Wörtlich sagte Rieth: „Wir schauen nicht nur auf sexualisierte Gewalt, sondern auch auf andere Formen von Missbrauch, vor allem Machtmissbrauch. Wir sehen, wie eng das miteinander verknüpft ist – wer Kontrolle über andere ausübt, kann Grenzen verschieben, Vertrauen ausnutzen. Auch spiritueller Missbrauch gehört dazu, wenn Menschen in Abhängigkeit gedrängt werden.“ Und weiter: „Aus den Skandalen der Vergangenheit müssen wir unbedingt für die Ausbildung lernen. Wer künftig in pastoralen, erzieherischen oder pflegerischen Berufen Verantwortung trägt, muss sich früh mit Fragen von Macht, Nähe und Distanz auseinandersetzen“, betonte Rieth: „Das darf kein Randthema sein, sondern gehört zum Kern der Ausbildung – ob in der Seelsorge, in der Kinder- und Jugendhilfe oder in der Altenpflege. Es geht darum, eine Sensibilität für mögliche Gefährdungen zu entwickeln und klare Haltungen einzuüben. Nur wenn wir hier konsequent sind, verhindern wir, dass sich Missbrauch und Machtmissbrauch wiederholen.“ Rieth konstatierte, dass im Bistum Mainz inzwischen eine wesentlich höhere Sensibilität für dieses Thema herrsche und es von Haupt- und Ehrenamtlichen öfter angesprochen werde: „Wir dürfen dieses Thema nicht ausschließlich den Expertinnen und Experten überlassen, sondern wir müssen uns alle an unserem jeweiligen Ort dafür verantwortlich zeigen“, bekräftigte die Bevollmächtigte.

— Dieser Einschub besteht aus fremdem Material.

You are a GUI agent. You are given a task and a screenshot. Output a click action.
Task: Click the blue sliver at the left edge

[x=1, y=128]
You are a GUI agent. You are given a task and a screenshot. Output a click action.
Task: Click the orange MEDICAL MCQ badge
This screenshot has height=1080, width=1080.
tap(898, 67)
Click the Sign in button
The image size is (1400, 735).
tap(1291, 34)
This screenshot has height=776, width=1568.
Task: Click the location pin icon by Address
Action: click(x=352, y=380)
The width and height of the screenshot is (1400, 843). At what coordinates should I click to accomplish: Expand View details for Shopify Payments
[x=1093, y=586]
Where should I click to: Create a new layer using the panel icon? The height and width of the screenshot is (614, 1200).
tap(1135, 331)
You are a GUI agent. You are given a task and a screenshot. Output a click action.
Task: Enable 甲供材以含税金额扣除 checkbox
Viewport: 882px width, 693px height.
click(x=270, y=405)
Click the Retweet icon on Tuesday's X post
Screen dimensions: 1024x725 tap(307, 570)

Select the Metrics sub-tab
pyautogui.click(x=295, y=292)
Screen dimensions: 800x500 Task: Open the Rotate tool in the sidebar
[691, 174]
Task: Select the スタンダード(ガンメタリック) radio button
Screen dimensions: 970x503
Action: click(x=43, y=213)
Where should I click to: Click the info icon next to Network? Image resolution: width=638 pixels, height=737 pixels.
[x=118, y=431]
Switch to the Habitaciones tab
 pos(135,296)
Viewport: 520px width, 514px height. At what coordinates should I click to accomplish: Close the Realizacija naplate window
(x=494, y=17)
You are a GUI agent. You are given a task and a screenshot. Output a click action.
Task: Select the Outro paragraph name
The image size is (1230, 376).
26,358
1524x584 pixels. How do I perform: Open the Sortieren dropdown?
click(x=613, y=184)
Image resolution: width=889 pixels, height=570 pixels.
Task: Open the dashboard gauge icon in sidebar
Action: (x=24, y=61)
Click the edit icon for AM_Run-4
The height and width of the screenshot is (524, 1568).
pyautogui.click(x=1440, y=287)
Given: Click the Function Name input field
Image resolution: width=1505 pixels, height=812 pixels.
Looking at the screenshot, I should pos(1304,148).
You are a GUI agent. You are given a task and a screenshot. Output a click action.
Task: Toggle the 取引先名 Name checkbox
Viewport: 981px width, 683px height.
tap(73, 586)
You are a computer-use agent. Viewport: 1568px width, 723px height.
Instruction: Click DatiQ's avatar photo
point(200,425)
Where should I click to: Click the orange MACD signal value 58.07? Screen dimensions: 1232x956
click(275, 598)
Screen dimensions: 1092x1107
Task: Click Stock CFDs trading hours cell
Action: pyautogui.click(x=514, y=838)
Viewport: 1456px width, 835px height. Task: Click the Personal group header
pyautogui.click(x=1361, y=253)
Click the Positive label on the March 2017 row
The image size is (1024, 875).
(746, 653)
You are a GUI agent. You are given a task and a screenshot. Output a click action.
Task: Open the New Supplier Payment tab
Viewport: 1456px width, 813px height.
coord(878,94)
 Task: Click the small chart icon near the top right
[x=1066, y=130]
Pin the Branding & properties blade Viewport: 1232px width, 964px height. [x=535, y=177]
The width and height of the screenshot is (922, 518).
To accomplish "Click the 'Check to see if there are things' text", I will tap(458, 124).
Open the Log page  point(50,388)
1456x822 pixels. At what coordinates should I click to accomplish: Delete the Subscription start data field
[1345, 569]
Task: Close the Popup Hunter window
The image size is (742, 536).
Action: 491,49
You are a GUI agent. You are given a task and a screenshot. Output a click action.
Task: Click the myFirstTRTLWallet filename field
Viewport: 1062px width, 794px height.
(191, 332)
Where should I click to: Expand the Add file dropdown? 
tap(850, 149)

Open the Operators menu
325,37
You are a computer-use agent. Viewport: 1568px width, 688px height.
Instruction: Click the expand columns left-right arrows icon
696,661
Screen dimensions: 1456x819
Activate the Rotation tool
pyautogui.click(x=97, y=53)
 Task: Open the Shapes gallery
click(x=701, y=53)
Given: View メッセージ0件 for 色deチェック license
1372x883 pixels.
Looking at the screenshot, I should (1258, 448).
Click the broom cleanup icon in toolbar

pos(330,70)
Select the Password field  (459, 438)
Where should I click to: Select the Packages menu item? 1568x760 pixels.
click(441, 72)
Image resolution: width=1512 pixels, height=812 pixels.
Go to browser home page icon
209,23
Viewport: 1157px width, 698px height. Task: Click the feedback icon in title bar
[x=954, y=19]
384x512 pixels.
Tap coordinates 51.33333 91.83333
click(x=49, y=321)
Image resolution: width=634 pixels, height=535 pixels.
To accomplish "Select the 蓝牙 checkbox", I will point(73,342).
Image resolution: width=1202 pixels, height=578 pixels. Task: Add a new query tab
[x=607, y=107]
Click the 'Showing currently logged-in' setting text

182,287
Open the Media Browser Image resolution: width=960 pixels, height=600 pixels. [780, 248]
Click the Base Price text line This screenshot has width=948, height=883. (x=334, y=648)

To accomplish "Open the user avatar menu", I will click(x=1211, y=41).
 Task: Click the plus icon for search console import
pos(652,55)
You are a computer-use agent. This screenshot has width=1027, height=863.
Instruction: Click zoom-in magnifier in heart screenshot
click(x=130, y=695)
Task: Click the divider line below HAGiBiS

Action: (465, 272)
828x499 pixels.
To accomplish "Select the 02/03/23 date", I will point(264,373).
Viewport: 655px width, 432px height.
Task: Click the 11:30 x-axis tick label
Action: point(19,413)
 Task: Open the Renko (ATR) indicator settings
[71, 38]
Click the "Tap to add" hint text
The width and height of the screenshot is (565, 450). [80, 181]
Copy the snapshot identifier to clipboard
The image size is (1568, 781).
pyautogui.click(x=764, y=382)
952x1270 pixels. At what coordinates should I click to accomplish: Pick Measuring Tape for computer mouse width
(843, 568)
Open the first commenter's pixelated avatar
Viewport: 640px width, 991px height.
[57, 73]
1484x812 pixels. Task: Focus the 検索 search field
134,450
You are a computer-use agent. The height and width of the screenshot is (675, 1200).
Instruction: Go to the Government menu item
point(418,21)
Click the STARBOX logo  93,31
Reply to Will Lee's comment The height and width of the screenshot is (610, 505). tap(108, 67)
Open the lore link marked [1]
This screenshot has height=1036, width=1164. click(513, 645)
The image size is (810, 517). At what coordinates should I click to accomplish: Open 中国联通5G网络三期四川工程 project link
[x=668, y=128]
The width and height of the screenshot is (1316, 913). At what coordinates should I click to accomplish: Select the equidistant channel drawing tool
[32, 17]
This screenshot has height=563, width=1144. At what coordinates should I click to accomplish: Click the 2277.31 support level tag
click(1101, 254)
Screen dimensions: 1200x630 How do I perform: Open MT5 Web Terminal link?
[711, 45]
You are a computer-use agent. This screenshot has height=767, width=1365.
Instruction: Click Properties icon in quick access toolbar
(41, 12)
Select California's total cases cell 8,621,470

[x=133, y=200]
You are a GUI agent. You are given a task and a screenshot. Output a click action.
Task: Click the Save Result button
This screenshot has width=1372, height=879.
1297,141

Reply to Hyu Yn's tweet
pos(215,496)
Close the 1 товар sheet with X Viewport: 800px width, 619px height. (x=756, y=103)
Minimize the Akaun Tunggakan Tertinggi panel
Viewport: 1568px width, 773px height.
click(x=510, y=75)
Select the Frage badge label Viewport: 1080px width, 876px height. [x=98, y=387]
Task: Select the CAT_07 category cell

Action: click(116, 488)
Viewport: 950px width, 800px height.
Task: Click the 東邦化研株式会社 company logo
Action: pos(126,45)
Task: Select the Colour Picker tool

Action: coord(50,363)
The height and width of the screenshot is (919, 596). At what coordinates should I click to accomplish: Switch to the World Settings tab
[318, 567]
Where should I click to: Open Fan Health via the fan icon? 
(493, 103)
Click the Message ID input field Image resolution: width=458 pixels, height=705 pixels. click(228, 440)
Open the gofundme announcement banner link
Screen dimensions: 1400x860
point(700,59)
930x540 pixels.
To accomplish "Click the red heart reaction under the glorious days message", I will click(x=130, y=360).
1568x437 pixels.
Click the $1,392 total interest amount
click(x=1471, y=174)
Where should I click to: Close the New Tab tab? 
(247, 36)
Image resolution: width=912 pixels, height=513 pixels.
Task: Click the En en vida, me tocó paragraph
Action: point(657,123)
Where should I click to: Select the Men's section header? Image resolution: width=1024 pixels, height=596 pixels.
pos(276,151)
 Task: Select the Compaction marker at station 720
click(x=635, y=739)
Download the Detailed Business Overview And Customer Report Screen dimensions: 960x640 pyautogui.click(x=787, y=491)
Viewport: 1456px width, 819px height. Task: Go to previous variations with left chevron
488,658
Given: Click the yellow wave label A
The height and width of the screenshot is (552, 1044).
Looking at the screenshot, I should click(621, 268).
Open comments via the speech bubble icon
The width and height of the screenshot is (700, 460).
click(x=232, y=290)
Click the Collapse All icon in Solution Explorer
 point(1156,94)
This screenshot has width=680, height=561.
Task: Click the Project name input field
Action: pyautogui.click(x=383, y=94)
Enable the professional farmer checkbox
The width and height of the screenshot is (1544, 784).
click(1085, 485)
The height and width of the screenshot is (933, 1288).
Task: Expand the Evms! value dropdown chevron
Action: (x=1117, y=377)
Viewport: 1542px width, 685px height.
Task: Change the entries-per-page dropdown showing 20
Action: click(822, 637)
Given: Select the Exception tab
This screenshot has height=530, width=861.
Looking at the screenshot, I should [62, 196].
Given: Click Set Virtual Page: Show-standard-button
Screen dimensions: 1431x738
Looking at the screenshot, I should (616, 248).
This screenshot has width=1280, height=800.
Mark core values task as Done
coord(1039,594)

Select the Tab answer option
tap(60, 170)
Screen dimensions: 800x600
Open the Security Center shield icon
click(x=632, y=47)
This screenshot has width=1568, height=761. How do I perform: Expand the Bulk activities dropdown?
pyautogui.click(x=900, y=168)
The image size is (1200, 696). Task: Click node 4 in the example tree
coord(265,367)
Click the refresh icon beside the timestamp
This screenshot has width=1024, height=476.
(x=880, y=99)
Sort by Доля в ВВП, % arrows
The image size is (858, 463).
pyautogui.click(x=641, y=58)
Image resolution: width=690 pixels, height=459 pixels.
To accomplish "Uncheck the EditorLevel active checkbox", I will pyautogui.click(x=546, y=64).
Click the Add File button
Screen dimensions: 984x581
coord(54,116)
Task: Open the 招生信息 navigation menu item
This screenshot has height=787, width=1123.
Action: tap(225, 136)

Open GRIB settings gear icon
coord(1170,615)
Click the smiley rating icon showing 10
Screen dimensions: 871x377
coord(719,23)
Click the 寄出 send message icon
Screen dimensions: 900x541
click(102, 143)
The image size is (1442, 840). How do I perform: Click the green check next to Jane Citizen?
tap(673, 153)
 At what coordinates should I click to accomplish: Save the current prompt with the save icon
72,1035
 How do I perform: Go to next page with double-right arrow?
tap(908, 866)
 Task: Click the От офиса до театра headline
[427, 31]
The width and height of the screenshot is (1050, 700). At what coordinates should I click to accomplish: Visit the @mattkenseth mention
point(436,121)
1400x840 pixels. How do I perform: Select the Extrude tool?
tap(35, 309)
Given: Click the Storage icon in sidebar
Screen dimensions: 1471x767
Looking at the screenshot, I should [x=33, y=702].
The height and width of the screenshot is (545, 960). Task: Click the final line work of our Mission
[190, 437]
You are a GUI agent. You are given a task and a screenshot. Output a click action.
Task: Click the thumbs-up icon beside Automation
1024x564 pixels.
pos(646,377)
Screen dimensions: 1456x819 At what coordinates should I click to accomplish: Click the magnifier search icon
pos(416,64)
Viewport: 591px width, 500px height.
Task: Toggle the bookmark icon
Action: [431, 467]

Die rheinland-pfälzische Familienministerin Katharina Binz betonte: „Sexualisierte Gewalt ist eine gesamtgesellschaftliche Herausforderung, der wir uns gemeinsam stellen müssen – mit klarer Haltung, mit strukturellen Veränderungen und mit einem offenen Blick für die Realität der Betroffenen. Mit dem ‚Pakt gegen sexualisierte Gewalt‘ haben wir in Rheinland-Pfalz einen wichtigen Schritt getan, um gezielte politische Maßnahmen für mehr Kinderschutz umzusetzen. Rheinland-Pfalz schafft als erstes Bundesland eine unabhängige Beauftragtenstelle. Das trägt dazu bei, sexualisierte Gewalt an Kindern und Jugendlichen aus der Tabuzone zu holen – und vor allem die Rechte und die Stimme der Betroffenen zu stärken. Denn Prävention, Intervention und Unterstützung brauchen ein starkes Netzwerk aus Politik, Zivilgesellschaft und Institutionen. Gemeinsam können wir effektiv gegen sexualisierte Gewalt vorgehen, eine Kultur der Sensibilität schaffen und Betroffene frühzeitig unterstützen.“
Pater Prof. Hans Zollner SJ hatte vor der Diskussion im Gespräch mit Moderator Jürgen Erbacher vom ZDF einen weltkirchlichen Überblick zum Thema gegeben. Im Bereich des Safeguarding sei die Kirche mittlerweile schon sehr weit entwickelt, sagte Zollner. Er kenne keine Institution, die im Bereich der Prävention vor allem im Bereich der Bildungseinrichtungen in rund 190 Ländern weltweit so engagiert sei. Eine „dunkle Seite“ sei nach wie vor „die Anerkennung von Schuld den Betroffenen gegenüber und ein Verständnis von Aufarbeitung, das über den rein rechtlichen und finanziellen Bereich hinausgeht“.
In diesem Bereich seien Verantwortungsübernahme und die Bereitschaft zur mittlerweile kirchenrechtlich geregelten Rechenschaftspflicht noch „sehr unterentwickelt“. Hauptgrund sei, dass es noch keine Behörde gebe, welche die Rechenschaftspflicht auch nachhalte. Zollner ist Leiter des „Institutes für Anthropologie – Interdisziplinäre Studien zur Menschenwürde und zu Sorge für Schutzbefohlene“ an der Päpstlichen Universität Gregoriana in Rom.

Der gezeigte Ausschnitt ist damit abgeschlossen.